Your logic is completely backwards. If you're selling services, you want people on the newest platform so you can have the most compelling services. You can look at how Google works hard to keep chrome up-to-date for evidence of that. Even a feature almost unrelated to Google such as improved battery life means people will have more time to surf those services and slurp up ads. Those successive Android releases also bring more APIs Google can use to make their services better.

On the other hand, Apple barely has its toes in the water when it comes to services - they're in the sales business. Apple doesn't sell hardware or software, it sells its brand; and that brand is experiential. That's why they keep their phones up to date, because anything less would hurt the overall Apple brand.

Both businesses took fundamentally different approaches though, with Google being open and Apple being locked down. It's not that Google is trying to abandon older phones or doesn't care - the approach they chose just happens to make updates much, much harder because they chose to let carriers and manufacturers manage the software (and those groups genuinely don't care how up-to-date you are).

Oddly enough, both companies are getting hurt by their decisions right now. Apple didn't sell nearly as many of the new iPhone 5s as they could have because most people simply didn't see the value proposition. Sure, Apple disabled the odd feature, but the upgrade was still enough to give old phones a novel enough feeling to discourage new purchases. And Google is getting hurt because their services need to anticipate a myriad of environments and devices, making development miserable for them. For example, my phone is perfectly capable of 3D, but the old software and manufacturer skin makes apps that use 3D glitch out (navigation and maps, mainly); guess which apps Google isn't serving me ads on!

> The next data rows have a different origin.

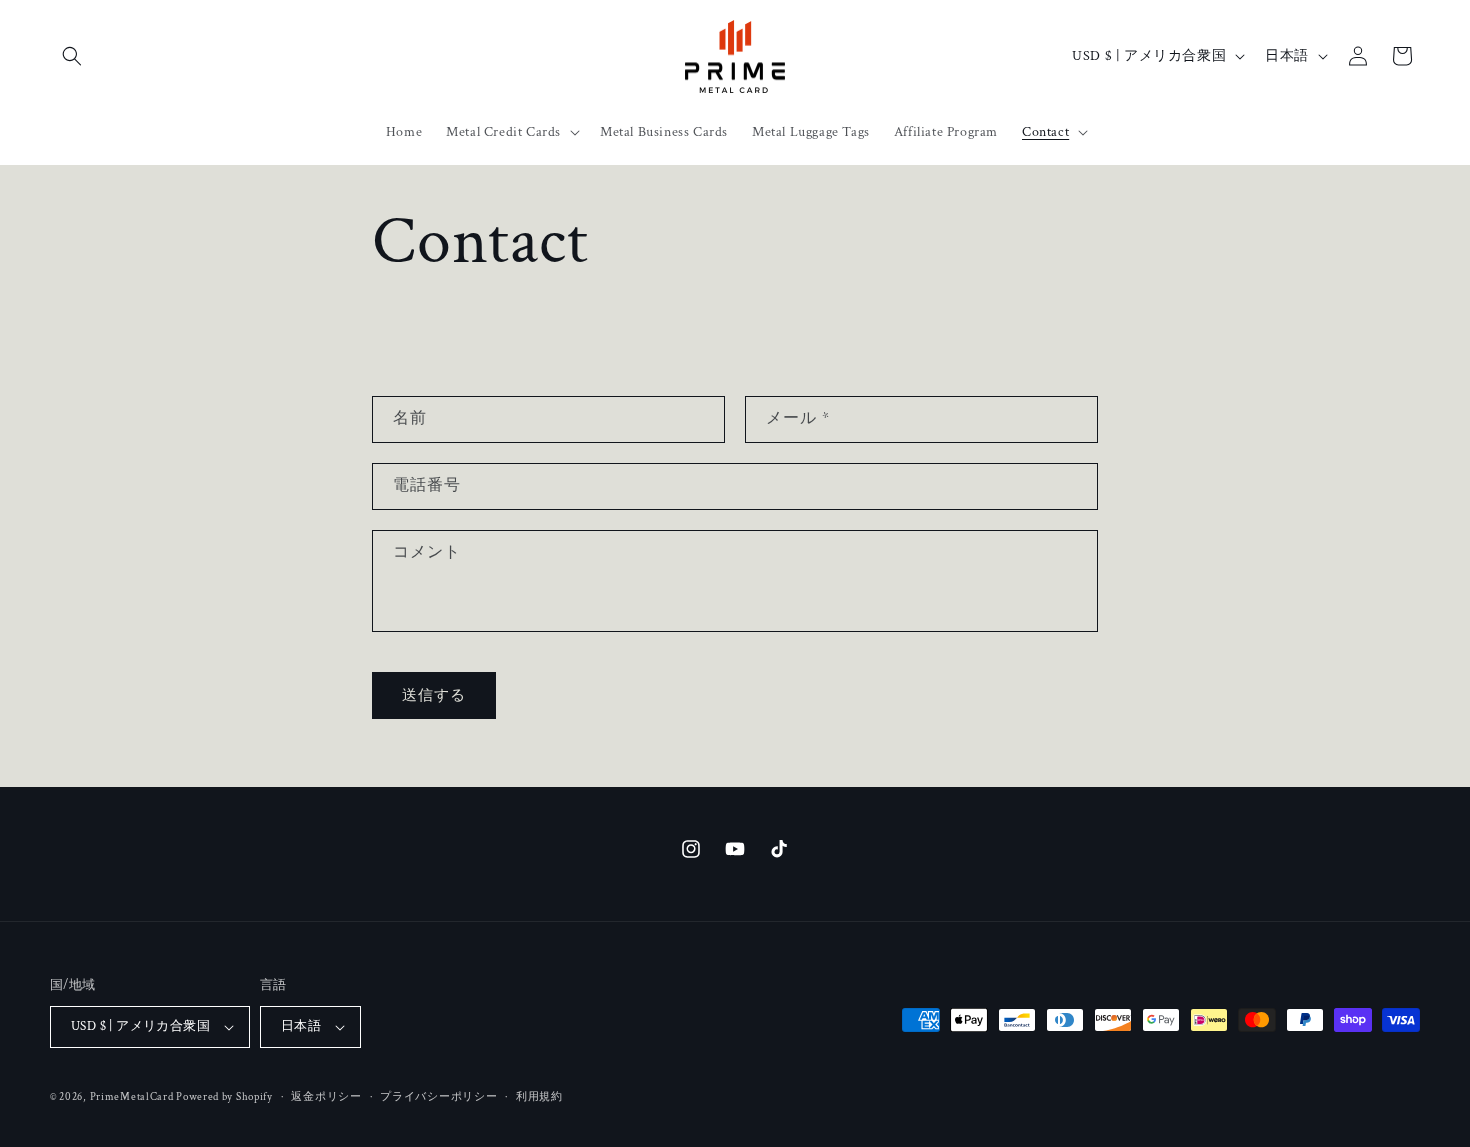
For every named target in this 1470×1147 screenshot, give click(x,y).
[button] (72, 56)
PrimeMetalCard (133, 1097)
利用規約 (539, 1097)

In all irony, the controlled environment Apple provides means Google could make its apps *way* more reliable, while having a hardware treadmill would get Apple *way* more sales.

But all said and done, Googles solution to the fragmented ecosystem is to make the Android system as modular as possible, moving the 'core' system components into the app-space. This means eventually major OS upgrades will become less of an issue, as eventually Android will just be a kernel, a runtime and an API. I wouldn't at all be surprised if within the next year or two the status-bar, notification centre and soft buttons all became apps too.

The new 'Art' runtime is an indicator of this; it gives all apps native speed all the time - exactly what you need to move 'core' system services into the app layer. Sure, many small updates is less 'sexy' than giving everyone and their dog the latest releases - but it's practical and Google has enough control over the App Store to bypass the upgrade barriers and provide a more consistent and up-to-date API.